Thread: RE: [HACKERS] Postgres' lexer
Leon wrote: >> Ok. Especially if there are more unary operators (I always wondered >> what unary % in gram.y stands for :) it is reasonable not to make >> a special case of uminus and slightly change the old behavior. That >> is even more convincing that constructs like 3+-2 and 3+-b were >> parsed in different way, and, what is worse, a>-2 and a>-b also >> parsed differently. So let us ask the (hopefully) last question: >> Thomas (Lockhart), do you agree on always parsing constructs like >> '+-' or '>-' as is, and not as '+' '-' or '>' '-' ? This construct doesn't always make sense.
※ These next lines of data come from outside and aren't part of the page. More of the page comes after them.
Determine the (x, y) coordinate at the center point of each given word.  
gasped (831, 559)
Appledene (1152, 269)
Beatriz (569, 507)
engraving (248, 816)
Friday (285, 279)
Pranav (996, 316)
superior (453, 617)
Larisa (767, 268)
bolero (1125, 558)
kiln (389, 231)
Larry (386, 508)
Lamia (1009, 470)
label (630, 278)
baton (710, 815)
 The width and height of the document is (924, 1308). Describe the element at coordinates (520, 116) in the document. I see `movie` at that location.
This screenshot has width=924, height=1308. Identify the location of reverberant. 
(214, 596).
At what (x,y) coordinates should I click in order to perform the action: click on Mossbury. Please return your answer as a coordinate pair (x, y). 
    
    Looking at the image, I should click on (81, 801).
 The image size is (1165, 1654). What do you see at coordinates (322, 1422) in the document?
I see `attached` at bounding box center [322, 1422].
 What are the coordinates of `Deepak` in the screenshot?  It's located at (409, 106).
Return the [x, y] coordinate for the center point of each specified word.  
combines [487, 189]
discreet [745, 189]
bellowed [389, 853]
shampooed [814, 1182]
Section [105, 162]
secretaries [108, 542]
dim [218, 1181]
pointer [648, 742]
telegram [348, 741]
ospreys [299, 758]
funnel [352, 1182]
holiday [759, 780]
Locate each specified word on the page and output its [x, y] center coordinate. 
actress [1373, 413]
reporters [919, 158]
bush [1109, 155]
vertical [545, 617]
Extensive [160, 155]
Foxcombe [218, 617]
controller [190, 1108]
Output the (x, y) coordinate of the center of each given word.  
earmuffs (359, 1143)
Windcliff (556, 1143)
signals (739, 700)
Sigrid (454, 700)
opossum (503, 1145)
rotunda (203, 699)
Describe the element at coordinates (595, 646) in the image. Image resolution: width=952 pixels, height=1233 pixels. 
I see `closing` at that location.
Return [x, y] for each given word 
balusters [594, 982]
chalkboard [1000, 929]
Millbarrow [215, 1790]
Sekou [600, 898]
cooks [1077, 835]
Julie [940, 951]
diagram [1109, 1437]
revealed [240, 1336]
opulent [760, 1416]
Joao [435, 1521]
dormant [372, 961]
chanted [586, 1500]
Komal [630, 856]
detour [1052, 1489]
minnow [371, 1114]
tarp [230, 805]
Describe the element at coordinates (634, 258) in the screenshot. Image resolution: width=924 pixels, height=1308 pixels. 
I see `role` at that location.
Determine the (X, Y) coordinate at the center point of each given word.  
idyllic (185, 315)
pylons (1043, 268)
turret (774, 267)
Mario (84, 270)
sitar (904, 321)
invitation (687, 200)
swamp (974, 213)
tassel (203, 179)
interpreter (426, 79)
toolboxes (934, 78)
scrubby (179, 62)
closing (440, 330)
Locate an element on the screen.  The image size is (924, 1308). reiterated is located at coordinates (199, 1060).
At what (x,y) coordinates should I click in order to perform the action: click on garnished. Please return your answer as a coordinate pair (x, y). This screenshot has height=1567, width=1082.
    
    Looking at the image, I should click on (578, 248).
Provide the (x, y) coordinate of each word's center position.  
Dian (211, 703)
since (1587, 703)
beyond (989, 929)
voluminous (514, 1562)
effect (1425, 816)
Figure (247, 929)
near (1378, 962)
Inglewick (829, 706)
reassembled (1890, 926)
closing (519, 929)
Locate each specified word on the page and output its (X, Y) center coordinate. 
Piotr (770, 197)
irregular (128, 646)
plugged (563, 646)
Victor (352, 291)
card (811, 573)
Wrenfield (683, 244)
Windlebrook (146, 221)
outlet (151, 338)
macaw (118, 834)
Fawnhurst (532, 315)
It should only be recognised as a '>-' if that operator exists, otherwise it should be either generate an error (which is reasonable because of the ambiguity that it creates (not for this operator, but for the general case)), or try to complete (if that's possible). I have a bit of a problem with reading this: a > -2 correctly, while not reading this: a>-2 correctly, because that implies that you are using the space as a precedence operator. This should be done by braces. This: a > (-2) is totally unambiguous, spaces or no spaces. Perhaps there is a general case for where unary operators are allowed to appear, and we can use this, e.g.: they can only appear at the beginning of an expression, or immediately after another operator (ignoring spaces). This means that >- will be scanned as an operator if it exists, or a > followed by a unary minus if >- doesn't exist as an operator. And this removes some ambiguity, because now we have a defined rule: if the - doesn't appear at the beginning of an expression, or immediately (ignoring spaces) after another operator, then it must be a binary minus. MikeA
"Ansley, Michael" <Michael.Ansley@intec.co.za> writes: > I have a bit of a problem with reading this: a > -2 correctly, > while not reading this: a>-2 correctly, because that implies that you are > using the space as a precedence operator. This should be done by braces. Not at all: this is a strictly lexical issue (where do we divide the input into tokens) and whitespace has been considered a reasonable lexical separator for years. Furthermore, SQL already depends on whitespace to separate tokens that are made of letters and digits. You can't spell "SELECT" as "SEL ECT", nor "SELECT f1" as "SELECTf1", nor does "SELECT 1 2;" mean "SELECT 12;". So it seems perfectly reasonable to me to use whitespace to separate operator names when there would otherwise be ambiguity about what's meant. > This: a > (-2) is totally unambiguous, spaces or no spaces. True, and there's nothing to stop you from writing that style if you prefer it. > Perhaps there is a general case for where unary operators are allowed to > appear, and we can use this, e.g.: they can only appear at the beginning of > an expression, or immediately after another operator (ignoring spaces). Don't forget about right-unary operators... > This means that >- will be scanned as an operator if it exists, or a > > followed by a unary minus if >- doesn't exist as an operator. I think it would be a really bad idea for the lexical analysis to depend on whether or not particular operator names are defined, for the same reasons that lexical analysis of word tokens doesn't depend on whether there are keywords/table names/field names that match those tokens. You get into circularity problems very quickly if you do that. Language designers learned not to do that in the sixties... regards, tom lane
Tom Lane wrote: > > I think it would be a really bad idea for the lexical analysis to depend > on whether or not particular operator names are defined, for the same > reasons that lexical analysis of word tokens doesn't depend on whether > there are keywords/table names/field names that match those tokens. 101% correct :) > You get into circularity problems very quickly if you do that. > Language designers learned not to do that in the sixties... > All that should be carved in stone and then erected as a monument :) It is a good idea to explicitly state where and how to divide functions amongst components - though it places some (minor) restrictions, it introduces an conceivable order, which one can abide by. E.g. no semantics is allowed in lexer. Even unary minus in numbers is semantics and isn't proper for lexer. -- Leon.